From the diary of Franz Alter, October 15, 1926:
Relative in Berlin, Germany, has left me an inheritance. That is interesting. I am going by ship. The legal office of Adabert Schulz has provided me with several first-class passages. I cannot sell them, so I suppose I can bring my compatriots. The ship is S/S Athenia. It sails for the Anchor-Donaldson Line from Halifax, Nova Scotia. I hope the ship is clean. I hope Halifax is clean. I fear that Berlin is not.
A late-night conversation at between Professor Mackenzie MacNamara, and Professor Tyler M. Freeborn of the Miskatonic University Department of Anthropology on October 17, 1926. Dinner had been enjoyed at the Metropolitan Restaurant, which is located in the swanky Pawtuxet Hotel:
- Really? You're going to Berlin, just like that? Fan-tastic! I assume that there must me some interesting academic connections worth pursuing, yes?
- Quite so, dear Freeborn. The Ägyptisches Museum und Papyrussammlung is rather impressive, and I do have one or two contacts there. I have, as a matter of fact, telegraphed professors Opitz and von Kleist already, and I even have some suggestions as to joint academic endeavors.
- Outstanding, by Jove! I assume you'll be travelling via liner from Boston or New York?
- No, I'm afraid not. We'll be going via (gasp) Halifax, Nova Scotia, in fall weather.
- Oh dear. You know that Halifax has struggled since that enormous explosion back in '17? The end of the Great War also really led to a downturn in business. Speaking of the Halifax Explosion, I assume you've heard Professor Lake's rants about the explosion? You know, Professor Marcus Lake of the Biology Department?
- No, can't say I have...
- Ever since the explosion, Professor Lake has been very secretive about some of the finds that he was privy to. You may recall that the explosion was caused by a fire on board a French munitions vessel, and the ensuing explosion killed as many as 2,000 people in norther Halifax?
- Hm, I was only vaguely aware of this at the time, since I was in Egypt together with my father, dear professor MacNamara.

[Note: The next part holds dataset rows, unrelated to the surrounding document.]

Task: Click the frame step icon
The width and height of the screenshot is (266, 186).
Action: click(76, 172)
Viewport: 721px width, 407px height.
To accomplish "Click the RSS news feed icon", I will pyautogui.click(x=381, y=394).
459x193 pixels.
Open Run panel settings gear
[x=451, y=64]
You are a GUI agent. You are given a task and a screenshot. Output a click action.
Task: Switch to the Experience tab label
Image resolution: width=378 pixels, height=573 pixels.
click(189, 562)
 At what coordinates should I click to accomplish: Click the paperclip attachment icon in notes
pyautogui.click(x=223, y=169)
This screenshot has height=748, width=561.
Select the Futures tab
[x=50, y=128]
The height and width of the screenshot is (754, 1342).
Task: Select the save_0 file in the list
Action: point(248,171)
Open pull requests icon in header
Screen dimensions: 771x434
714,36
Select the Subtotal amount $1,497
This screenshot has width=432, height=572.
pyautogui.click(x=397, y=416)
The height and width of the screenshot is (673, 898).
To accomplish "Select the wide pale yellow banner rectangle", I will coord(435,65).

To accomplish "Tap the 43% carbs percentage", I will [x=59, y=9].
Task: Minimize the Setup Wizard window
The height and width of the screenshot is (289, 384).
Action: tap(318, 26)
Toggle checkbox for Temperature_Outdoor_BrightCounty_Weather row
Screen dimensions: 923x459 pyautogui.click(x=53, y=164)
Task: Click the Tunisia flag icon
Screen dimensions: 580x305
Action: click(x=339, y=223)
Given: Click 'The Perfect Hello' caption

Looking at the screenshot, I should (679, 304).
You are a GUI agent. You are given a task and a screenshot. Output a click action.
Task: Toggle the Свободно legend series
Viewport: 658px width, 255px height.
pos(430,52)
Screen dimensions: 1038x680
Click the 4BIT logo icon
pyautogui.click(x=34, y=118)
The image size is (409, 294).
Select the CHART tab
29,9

- OK. The explosion threw fragments of the ship, the SS Mont-Blanc, as far as four miles from the explosions, and if you ask professor Lake, especially after a couple of generous pours of brandy, he'll tell you about the weird, fleshy...thing that he claims landed in the back yard of a Mrs. Hazel Underwood. She found this so fascinating - and repelling - that she kept it on ice. She called the police, and they were clueless, so they in turn called the McGill University in Montreal, where Professor Lake was attending a seminar. So, Lake claimed that he saw the specimen in the ice cellar of Mrs. Underwood, and he described it as "big as a bison, both sort of scaly and with thick, coarse hairs protruding from between some of the scales. Interestingly, there were also vestigal eyes along what might have been a dorsal ridge". Well, something like that. Pictures were taken, but the cellar of Mts. Underwood was way too dark to allow for anything to be seen upon exposing the plates, and the specimen itself dissoled in a matter of days. Strange, considering that Professor Marcus Lake tends to be quite well-founded in reality. A true man of science.
- Let's have one more for the road, shall we?